20 de diciembre de 2016

 

Lo que el tunelón esconde.

 

Un estudiante, Ulises, contacta conmigo través de Facebook. Dice que quiere verme y quedamos para tomar un café.

Me cuenta que el túnel hace años que está abandonado lo que me pareció una vergüenza que había que mostrar a la sociedad de Gijón y, juntos, decimos colarnos.

Pensamos esperar a un día tempestuoso que nos garantizara discreción y al día siguiente , nos pareció perfecto.

Compramos dos linternas led e implicamos a dos personas más: una, a Fran, el fotógrafo  (pobre, que mal lo pasó) para que plasmase lo que fuéramos a ver allí; y otra, Marián, alguien ligero y capaz de trepar donde haga falta.

Nos vestimos todos de negro, ponemos capuchas, por aquello de dramatizar la noche y vamos a la aventura.

La primera sorpresa es que nada nos restringe el paso. Las vallas están tiradas y no hay candados ni cerradura que funcione.

Abrimos la puerta y, ante nosotros, un agujero  de 40 metros de profundidad flanqueado por unos andamios corroídos. Tenían unas escaleras de metal ancladas y decidimos bajar, por turnos, ya que los amarres del andamio no daban mucha seguridad.

El agua caía por las paredes.

Al llegar abajo no había nada.

Un carretilla, un extintor y un silencio absoluto. Comprobamos que efectivamente, tampoco había cobertura de móviles a lo que los positivos del grupo, demostraron su pasión por las películas de zombies. ¡Aquí no hay quién nos salve! dijo Fran.

Constatamos que no había ni un ser vivo más en todo el espacio, ni ratas, ni arañas, ni moscas.

Comenzamos a andar por el túnel y encontramos un poco de agua. Pensamos que era como un gran charco, ya que solo éramos capaces de ver lo que la linterna alumbraba.

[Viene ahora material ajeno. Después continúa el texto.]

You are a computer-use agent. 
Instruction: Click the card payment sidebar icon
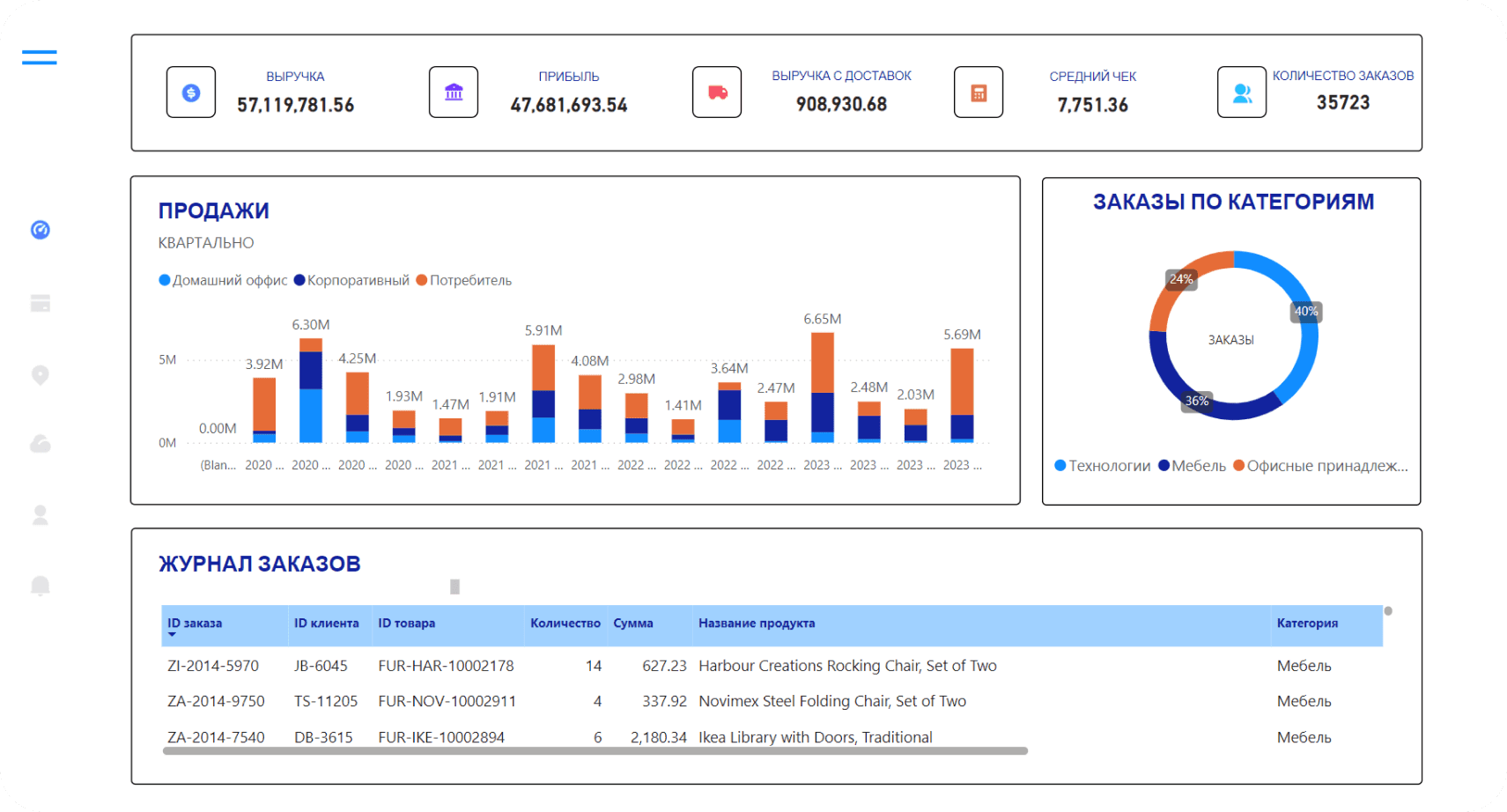[41, 303]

Cajas de equipos eléctricos desprendidos, tuberías rotas, …

Ahí nos damos cuenta de la complejidad de hacer unas fotos que pudiesen demostrar lo que el túnel escondía.

Marián empezó a caminar agua adentro para ver de dónde se estaba filtrando, pero el charco se convirtió en una piscina. A la altura del pecho paró.

Yo me metí con Ulises, para buscar cómo podíamos hacer una foto decente y decidimos subirnos a las tuberías.

Los más ligeros, fruto de lo fría que estaba el agua y no de la valentía, fueron los voluntarios para encaramarse allá arriba mientras el pobre Fran intentaba iluminar y sacar las fotos.

Nos impresionaba el silencio y la quietud y transparencia del agua.

Mientras algunos perdían la paciencia, otros seguíamos obcecados en buscar respuestas e imágenes que pudiesen dar cuenta de la situación.

Por el agua, llegamos hasta que ya no hacíamos pie, con mis dos metros. Por la tubería, hasta que se desprendió de la pared, a lo lejos, se veía llegar al techo.

Era gracioso porque la falta de luz nos obligaba a estar quietos en la misma postura, nosotras y la cámara, durante minutos.

Después de ver que era imposible seguir con la expedición, decimos volver. Cansados, mojados y con un frío infernal, la subida fue peor que la bajada.

La obsesión porque la cámara no nos cayese en la oscuridad, al tener las manos atenazadas, ni se mojase con cualquiera de los puntos de agua que había en el camino, no ayudó a hacer la vuelta más agradable, pero en general, fue muy divertido.

Una experiencia inolvidable que volvería a repetir, especialmente porque ayudó a destapar uno de los grandes agujeros negros de esta ciudad.